Study questions =
• A. Translate this sentence from the list of climate conclusions into Spanish: "Global warming is not equivalent to climate change."
• B. Using the list of climate conclusions, decide whether each statement agrees with it. For each, answer yes or no and quote the deciding words. (i) The spatial pattern of ocean heat content change is the appropriate metric for assessing climate system heat changes. (ii) Global and regional climate models have shown skill at predicting regional climate change over multi-decadal time scales. (iii) Controlling CO2 emissions alone is an adequate policy for significantly influencing regional and local-scale climate.
• C. Copy the stretch of the list of climate conclusions from "The Climate Science" through "variability on the regional and local scales.".

Extract =

The Climate Science Weblog has documented the following conclusions:
The needed focus for the study of climate change and variability is on the regional and local scales. Global and zonally-averaged climate metrics would only be important to the extent that they provide useful information on these space scales.
Global and zonally-averaged surface temperature trend assessments, besides having major difficulties in terms of how this metric is diagnosed and analyzed, do not provide significant information on climate change and variability on the regional and local scales.
Global warming is not equivalent to climate change. Significant, societally important climate change, due to both natural- and human- climate forcings, can occur without any global warming or cooling.
The spatial pattern of ocean heat content change is the appropriate metric to assess climate system heat changes including global warming.
In terms of climate change and variability on the regional and local scale, the IPCC Reports, the CCSP Report on surface and tropospheric temperature trends, and the U.S. National Assessment have overstated the role of the radiative effect of the anthropogenic increase of CO2 relative to the role of the diversity of other human climate climate forcing on global warming, and more generally, on climate variability and change.
Global and regional climate models have not demonstrated skill at predicting regional and local climate change and variability on multi-decadal time scales.
Attempts to significantly influence regional and local-scale climate based on controlling CO2 emissions alone is an inadequate policy for this purpose.
A vulnerability pespective, focused on regional and local societal and environmental resources of importance, is a more inclusive, useful, and scientifically robust framework to interact with policymakers, than is the focus on global multi-decadal climate predictions which are downscaled to the regional and local scales. The vulnerability paradigm permits the evaluation of the entire spectrum of risks associated with different social and environmental threats, including climate variability and change.
Humans are significantly altering the global climate, but in a variety of diverse ways beyond the radiative effect of carbon dioxide. The IPCC assessments have been too conservative in recognizing the importance of these human climate forcings as they alter regional and global climate. These assessments have also not communicated the inability of the models to accurately forecast the spread of possibilities of future climate. The forecasts, therefore, do not provide any skill in quantifying the impact of different mitigation strategies on the actual climate response
that would occur.
With the legal decision in the United States to define CO2 as a pollutant (see), the important question on how to include this climate forcing in the assessment of emssion controls with respect to the traditional primarily health related pollutants need to be considered. For example, should the climate forcing of CO2, which is claimed will result in major changes in the environment, be a more important consideration than the health effects of pollutants such as produced by fuels that are intended to reduce the emission of CO2.
Biofuels have received considerable attention as at least a partial replacement for fossil fuels. However, there are already issues raised by its use [e.g. see (and thanks to Laure M Montandon for alerting me to this article). A major concern are the possible carcinogens and other toxic gases and particles that would be part of the emissions from vehicles or other combustion sources that use this fuel.

Data excerpt =
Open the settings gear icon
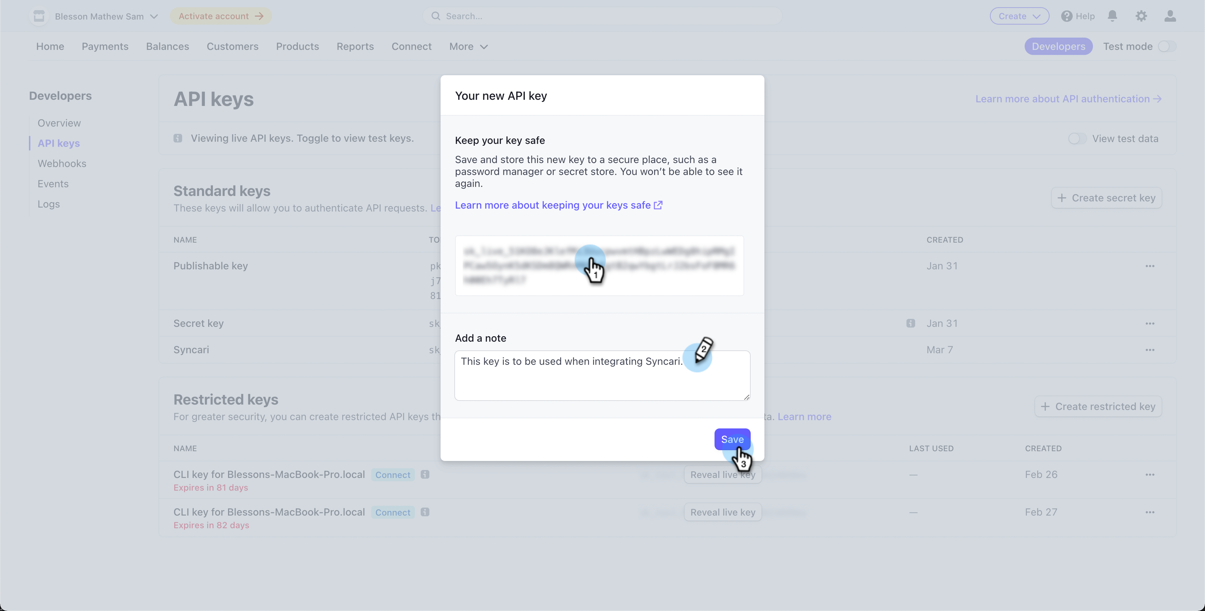The image size is (1205, 611). tap(1141, 16)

Results in order =
• A. El calentamiento global no equivale al cambio climático.

• B.
(i) Yes: "The spatial pattern of ocean heat content change is the appropriate metric to assess climate system heat changes including global warming."
(ii) No: "Global and regional climate models have not demonstrated skill at predicting regional and local climate change and variability on multi-decadal time scales."
(iii) No: "Attempts to significantly influence regional and local-scale climate based on controlling CO2 emissions alone is an inadequate policy for this purpose."

• C.
The Climate Science Weblog has documented the following conclusions:
The needed focus for the study of climate change and variability is on the regional and local scales. Global and zonally-averaged climate metrics would only be important to the extent that they provide useful information on these space scales.
Global and zonally-averaged surface temperature trend assessments, besides having major difficulties in terms of how this metric is diagnosed and analyzed, do not provide significant information on climate change and variability on the regional and local scales.